PROVIDED DATA:
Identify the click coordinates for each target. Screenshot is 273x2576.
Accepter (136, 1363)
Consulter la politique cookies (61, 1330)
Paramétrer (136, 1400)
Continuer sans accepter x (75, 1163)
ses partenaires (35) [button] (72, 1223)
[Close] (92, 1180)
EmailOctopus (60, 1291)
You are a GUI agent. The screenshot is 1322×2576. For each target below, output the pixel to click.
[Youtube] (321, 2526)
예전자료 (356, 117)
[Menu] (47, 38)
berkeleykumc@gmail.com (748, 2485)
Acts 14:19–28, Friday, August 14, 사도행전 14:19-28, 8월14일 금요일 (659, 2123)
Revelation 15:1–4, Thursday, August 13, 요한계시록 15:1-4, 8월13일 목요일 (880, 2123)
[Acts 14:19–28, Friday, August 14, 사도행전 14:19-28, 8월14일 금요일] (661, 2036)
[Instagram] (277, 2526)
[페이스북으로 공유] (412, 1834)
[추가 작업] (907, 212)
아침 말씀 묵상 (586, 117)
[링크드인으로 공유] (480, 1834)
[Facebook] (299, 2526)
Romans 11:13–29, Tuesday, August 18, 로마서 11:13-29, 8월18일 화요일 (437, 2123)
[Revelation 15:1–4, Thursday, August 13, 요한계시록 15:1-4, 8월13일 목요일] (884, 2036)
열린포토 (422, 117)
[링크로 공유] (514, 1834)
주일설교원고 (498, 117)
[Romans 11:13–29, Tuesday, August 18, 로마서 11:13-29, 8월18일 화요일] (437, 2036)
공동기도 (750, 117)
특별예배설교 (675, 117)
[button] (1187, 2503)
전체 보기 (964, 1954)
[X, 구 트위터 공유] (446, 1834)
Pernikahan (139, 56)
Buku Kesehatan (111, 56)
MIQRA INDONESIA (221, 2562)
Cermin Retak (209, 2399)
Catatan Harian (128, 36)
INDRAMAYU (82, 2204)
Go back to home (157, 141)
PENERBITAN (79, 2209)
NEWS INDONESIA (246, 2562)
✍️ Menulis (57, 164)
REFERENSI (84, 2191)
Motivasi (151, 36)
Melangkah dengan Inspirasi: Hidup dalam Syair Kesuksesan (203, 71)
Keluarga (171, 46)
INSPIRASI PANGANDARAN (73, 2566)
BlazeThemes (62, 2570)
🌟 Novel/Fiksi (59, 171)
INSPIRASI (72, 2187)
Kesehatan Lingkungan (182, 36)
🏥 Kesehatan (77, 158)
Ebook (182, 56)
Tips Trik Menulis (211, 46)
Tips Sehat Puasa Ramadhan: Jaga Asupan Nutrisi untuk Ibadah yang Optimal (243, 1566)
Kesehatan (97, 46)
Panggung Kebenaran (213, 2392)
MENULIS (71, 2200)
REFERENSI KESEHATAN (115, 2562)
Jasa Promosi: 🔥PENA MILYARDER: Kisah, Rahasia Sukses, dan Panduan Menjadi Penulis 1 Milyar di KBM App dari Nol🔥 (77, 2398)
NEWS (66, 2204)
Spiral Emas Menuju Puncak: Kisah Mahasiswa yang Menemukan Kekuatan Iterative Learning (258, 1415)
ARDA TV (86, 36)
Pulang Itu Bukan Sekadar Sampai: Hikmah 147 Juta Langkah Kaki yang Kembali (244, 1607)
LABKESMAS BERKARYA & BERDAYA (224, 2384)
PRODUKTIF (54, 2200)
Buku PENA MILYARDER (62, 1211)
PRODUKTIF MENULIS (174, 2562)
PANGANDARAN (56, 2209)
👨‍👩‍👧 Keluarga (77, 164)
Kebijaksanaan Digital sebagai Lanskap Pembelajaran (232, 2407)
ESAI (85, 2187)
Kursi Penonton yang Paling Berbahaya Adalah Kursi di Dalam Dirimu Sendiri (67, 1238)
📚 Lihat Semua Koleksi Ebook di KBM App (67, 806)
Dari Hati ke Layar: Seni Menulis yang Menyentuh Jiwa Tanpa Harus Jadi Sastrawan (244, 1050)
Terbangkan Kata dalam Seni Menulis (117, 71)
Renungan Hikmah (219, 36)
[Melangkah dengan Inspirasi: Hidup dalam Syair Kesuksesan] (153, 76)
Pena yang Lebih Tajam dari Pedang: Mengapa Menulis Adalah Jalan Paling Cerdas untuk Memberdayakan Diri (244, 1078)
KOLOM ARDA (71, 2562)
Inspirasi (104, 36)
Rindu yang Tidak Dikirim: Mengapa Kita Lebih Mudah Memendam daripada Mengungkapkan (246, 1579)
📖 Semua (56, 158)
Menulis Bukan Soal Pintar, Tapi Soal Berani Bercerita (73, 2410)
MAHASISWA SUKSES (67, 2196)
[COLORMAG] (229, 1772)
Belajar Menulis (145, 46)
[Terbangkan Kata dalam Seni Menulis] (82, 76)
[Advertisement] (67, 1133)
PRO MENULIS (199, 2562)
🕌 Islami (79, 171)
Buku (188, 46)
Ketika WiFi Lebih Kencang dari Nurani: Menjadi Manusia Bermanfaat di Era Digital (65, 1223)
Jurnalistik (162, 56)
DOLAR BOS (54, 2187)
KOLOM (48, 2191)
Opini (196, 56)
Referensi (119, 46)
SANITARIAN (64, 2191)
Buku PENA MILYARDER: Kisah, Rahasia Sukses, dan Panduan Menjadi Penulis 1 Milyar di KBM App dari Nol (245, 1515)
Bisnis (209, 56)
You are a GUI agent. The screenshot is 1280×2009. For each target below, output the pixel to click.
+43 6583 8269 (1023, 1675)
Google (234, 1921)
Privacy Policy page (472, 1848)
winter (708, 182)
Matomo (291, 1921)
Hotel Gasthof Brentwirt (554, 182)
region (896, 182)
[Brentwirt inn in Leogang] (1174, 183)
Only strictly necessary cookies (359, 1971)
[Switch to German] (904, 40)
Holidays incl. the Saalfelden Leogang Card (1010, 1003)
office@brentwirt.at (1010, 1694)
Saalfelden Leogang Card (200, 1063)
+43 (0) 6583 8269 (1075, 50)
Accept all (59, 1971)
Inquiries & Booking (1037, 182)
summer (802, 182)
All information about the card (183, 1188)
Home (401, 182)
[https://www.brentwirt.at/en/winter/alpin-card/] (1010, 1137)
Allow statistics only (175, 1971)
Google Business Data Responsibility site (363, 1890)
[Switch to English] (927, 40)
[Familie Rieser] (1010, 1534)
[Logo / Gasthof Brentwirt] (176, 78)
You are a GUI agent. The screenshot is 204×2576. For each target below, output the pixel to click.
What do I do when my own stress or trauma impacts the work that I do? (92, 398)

ABOUT THIS TASK:
Return a word-for-word copy of the lines from the beginning of the listing to the line holding "화요일 (437, 2123)", both kept.

TASK RESPONSE:
Identify the click coordinates for each target. Screenshot is 273x2576.
Accepter (136, 1363)
Consulter la politique cookies (61, 1330)
Paramétrer (136, 1400)
Continuer sans accepter x (75, 1163)
ses partenaires (35) [button] (72, 1223)
[Close] (92, 1180)
EmailOctopus (60, 1291)
You are a GUI agent. The screenshot is 1322×2576. For each target below, output the pixel to click.
[Youtube] (321, 2526)
예전자료 (356, 117)
[Menu] (47, 38)
berkeleykumc@gmail.com (748, 2485)
Acts 14:19–28, Friday, August 14, 사도행전 14:19-28, 8월14일 금요일 (659, 2123)
Revelation 15:1–4, Thursday, August 13, 요한계시록 15:1-4, 8월13일 목요일 (880, 2123)
[Acts 14:19–28, Friday, August 14, 사도행전 14:19-28, 8월14일 금요일] (661, 2036)
[Instagram] (277, 2526)
[페이스북으로 공유] (412, 1834)
[추가 작업] (907, 212)
아침 말씀 묵상 (586, 117)
[링크드인으로 공유] (480, 1834)
[Facebook] (299, 2526)
Romans 11:13–29, Tuesday, August 18, 로마서 11:13-29, 8월18일 화요일 (437, 2123)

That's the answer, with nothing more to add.